• _Materials provided_:
******************************
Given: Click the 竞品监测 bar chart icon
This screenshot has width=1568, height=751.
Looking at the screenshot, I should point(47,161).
******************************
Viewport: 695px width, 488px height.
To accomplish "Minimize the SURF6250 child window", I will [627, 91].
******************************
• _Exercise directions_: Arrange the listing from the line containing "Given: Click the 竞品监测 bar chart icon" through the line containing "Looking at the" as a Markdown table with columns No. and Line, skipping blank lines.

• _Solution_:
| No. | Line |
|---|---|
| 1 | Given: Click the 竞品监测 bar chart icon |
| 2 | This screenshot has width=1568, height=751. |
| 3 | Looking at the screenshot, I should point(47,161). |